”悪役令嬢の物語”
あるところにそれはそれは美しい公爵令嬢がいた。
優しく穏やかで、教養のある娘だった。王国の第一王子と婚約し、順風満帆な生活だった。
けれどその生活は彼女にとっては息苦しく、変装をしては図書館へ通い、物語に没頭していた。煩わしい現実など置いて、最低限の義務だけこなして。

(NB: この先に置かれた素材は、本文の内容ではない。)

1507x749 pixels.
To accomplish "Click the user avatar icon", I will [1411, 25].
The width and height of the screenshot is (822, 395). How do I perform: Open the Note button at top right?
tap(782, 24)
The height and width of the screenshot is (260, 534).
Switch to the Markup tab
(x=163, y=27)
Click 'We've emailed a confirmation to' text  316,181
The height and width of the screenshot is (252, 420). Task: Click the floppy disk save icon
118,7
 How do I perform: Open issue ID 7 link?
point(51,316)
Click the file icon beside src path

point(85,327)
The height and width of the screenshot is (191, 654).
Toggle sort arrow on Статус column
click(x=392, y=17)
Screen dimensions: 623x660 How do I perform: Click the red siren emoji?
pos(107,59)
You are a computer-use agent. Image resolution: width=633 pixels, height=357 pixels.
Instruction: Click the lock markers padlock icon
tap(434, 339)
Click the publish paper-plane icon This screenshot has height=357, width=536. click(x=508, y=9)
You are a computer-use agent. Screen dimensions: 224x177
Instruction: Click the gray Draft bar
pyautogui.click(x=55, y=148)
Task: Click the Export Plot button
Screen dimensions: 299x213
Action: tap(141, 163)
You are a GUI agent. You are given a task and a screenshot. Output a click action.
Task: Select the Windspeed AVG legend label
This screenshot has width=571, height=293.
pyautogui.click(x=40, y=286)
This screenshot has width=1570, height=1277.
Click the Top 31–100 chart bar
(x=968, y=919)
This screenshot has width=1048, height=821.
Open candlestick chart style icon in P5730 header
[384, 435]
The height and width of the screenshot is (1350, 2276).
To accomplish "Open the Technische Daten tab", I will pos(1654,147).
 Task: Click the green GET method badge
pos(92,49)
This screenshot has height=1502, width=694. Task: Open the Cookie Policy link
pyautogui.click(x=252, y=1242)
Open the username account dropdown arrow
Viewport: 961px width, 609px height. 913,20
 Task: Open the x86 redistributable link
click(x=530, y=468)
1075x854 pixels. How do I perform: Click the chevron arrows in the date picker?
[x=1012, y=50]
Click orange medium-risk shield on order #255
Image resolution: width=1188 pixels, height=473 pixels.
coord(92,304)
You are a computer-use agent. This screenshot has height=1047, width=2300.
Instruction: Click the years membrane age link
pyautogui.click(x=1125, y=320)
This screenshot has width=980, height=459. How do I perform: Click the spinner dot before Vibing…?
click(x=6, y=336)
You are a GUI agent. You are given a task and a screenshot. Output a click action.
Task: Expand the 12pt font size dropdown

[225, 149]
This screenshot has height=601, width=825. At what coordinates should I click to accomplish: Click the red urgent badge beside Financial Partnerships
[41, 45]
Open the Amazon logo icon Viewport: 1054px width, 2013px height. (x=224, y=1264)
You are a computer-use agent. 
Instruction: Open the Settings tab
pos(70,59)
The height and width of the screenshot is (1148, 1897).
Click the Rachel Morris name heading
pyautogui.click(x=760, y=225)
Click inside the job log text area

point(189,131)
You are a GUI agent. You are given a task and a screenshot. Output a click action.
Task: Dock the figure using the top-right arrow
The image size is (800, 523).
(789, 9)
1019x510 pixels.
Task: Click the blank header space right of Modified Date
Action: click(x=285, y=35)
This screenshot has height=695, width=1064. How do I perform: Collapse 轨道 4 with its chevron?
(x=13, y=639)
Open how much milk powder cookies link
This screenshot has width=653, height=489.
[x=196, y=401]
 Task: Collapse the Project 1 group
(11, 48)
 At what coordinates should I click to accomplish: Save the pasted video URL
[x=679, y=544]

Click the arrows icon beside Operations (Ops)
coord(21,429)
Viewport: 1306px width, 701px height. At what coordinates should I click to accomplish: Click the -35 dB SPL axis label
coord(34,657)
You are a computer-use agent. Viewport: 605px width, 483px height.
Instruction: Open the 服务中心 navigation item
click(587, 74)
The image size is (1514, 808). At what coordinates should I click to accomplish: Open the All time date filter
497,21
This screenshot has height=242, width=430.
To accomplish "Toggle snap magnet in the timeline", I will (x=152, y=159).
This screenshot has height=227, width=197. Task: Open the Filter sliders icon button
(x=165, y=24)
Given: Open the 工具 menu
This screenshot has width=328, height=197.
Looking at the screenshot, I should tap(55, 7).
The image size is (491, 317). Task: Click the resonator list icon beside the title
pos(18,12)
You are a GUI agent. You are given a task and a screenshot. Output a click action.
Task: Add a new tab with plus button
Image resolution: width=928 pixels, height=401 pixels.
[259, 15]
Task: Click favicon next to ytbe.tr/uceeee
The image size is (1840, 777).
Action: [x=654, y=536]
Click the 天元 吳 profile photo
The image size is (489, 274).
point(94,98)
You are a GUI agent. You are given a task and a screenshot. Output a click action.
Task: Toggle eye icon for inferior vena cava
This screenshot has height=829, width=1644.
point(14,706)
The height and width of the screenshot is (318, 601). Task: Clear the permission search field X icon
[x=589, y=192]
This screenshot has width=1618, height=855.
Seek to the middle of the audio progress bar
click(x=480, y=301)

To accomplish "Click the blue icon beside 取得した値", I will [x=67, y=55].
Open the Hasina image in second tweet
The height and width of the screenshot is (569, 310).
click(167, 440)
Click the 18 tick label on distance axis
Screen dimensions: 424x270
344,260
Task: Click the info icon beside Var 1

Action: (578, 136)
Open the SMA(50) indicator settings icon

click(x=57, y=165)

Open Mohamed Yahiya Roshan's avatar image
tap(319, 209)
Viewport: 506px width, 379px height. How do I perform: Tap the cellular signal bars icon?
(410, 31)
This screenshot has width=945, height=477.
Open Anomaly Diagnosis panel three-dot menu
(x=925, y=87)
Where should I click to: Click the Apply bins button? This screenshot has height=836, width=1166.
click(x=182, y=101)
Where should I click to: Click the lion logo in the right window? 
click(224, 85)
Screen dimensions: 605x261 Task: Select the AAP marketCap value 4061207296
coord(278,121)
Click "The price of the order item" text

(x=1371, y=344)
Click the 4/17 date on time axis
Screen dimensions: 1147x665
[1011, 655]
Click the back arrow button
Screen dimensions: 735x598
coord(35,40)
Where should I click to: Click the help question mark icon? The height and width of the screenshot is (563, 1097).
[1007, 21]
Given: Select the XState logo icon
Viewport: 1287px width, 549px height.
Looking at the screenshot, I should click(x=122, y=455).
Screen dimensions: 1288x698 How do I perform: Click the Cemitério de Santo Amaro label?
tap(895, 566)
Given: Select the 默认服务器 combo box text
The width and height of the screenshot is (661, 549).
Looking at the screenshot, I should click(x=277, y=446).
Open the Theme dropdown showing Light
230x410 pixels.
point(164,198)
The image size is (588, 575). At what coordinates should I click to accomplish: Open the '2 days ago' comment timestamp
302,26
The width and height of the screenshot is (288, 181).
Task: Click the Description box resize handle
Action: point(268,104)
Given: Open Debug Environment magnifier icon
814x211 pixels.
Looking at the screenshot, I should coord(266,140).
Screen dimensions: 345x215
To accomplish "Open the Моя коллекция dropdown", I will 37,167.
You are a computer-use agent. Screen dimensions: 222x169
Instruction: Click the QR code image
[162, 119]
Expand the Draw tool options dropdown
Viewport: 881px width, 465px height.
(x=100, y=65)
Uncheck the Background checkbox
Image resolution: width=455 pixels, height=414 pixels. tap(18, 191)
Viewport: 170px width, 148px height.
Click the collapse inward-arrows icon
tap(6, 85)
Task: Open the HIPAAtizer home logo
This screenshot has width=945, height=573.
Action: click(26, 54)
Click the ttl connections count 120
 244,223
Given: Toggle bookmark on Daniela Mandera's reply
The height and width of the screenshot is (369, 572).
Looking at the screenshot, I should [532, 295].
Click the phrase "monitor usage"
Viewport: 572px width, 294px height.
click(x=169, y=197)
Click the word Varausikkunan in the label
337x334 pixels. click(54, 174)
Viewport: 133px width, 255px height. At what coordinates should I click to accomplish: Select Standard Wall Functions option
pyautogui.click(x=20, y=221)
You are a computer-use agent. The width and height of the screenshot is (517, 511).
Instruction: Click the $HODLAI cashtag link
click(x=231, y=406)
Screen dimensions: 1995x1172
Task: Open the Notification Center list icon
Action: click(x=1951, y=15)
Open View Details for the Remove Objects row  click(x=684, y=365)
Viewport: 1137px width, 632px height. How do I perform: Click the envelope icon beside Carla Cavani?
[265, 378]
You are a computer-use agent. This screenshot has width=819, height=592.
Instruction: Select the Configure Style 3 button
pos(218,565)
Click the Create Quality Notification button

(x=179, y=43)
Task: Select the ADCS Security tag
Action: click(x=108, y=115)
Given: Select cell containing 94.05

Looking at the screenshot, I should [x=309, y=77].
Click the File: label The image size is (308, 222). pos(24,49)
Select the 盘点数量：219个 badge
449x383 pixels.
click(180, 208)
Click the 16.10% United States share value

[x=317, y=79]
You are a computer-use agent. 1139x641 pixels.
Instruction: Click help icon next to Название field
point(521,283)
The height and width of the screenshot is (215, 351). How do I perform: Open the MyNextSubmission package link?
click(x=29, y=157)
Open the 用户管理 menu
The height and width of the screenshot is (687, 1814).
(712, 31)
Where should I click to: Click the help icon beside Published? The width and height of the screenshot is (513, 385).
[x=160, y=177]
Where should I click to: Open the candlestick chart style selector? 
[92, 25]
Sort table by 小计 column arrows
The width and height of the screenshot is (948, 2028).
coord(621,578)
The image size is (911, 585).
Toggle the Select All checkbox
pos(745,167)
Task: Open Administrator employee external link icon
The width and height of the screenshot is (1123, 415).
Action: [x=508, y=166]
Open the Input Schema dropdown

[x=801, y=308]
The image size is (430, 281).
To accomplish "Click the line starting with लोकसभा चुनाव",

好きなものはどこまでも広がりゆく物語。そしてとても大事な友人だった。
大切なものは二つだけでいい。
けれどささやかな願いも、平穏な日常も崩れるのは一瞬だった。
公爵令嬢は”悪役令嬢”の汚名を着せられ王子からは婚約破棄を告げられる。
彼女を陥れたのは唯一の友人の男爵令嬢だった。
男爵令嬢は王子と婚約し、公爵令嬢改め”悪役令嬢”は国外追放される。
行先は怪物の住まう国と名高い国。
その国の端の森の中、檻に入れられ人食いの怪物に捧げられた。
暗く静かな夜、 ”悪役令嬢”は誰かが助けてくれる一縷の望みに縋っていた。
”悪役令嬢”の物語は、ある凡庸な男爵令嬢の策略から始まった。
そして隣国、ダーゲンヘルム王国は、否が応にも物語に巻き込まれることになる。
本が好きな”悪役令嬢”
物語を愛する”ダーゲンヘルムの怪物”
凡庸で異常な”ヒロイン”
怪物は三人。
悪役令嬢は二人。
物語は二つ。
けれど物語は選ばれたものにしか紡がれない。
選ばれない凡庸な者はただただ他者の物語に巻き込まれるばかりだ。
怪物になれない平凡な女騎士は。ただただ”悪役令嬢の物語”を眺めていた。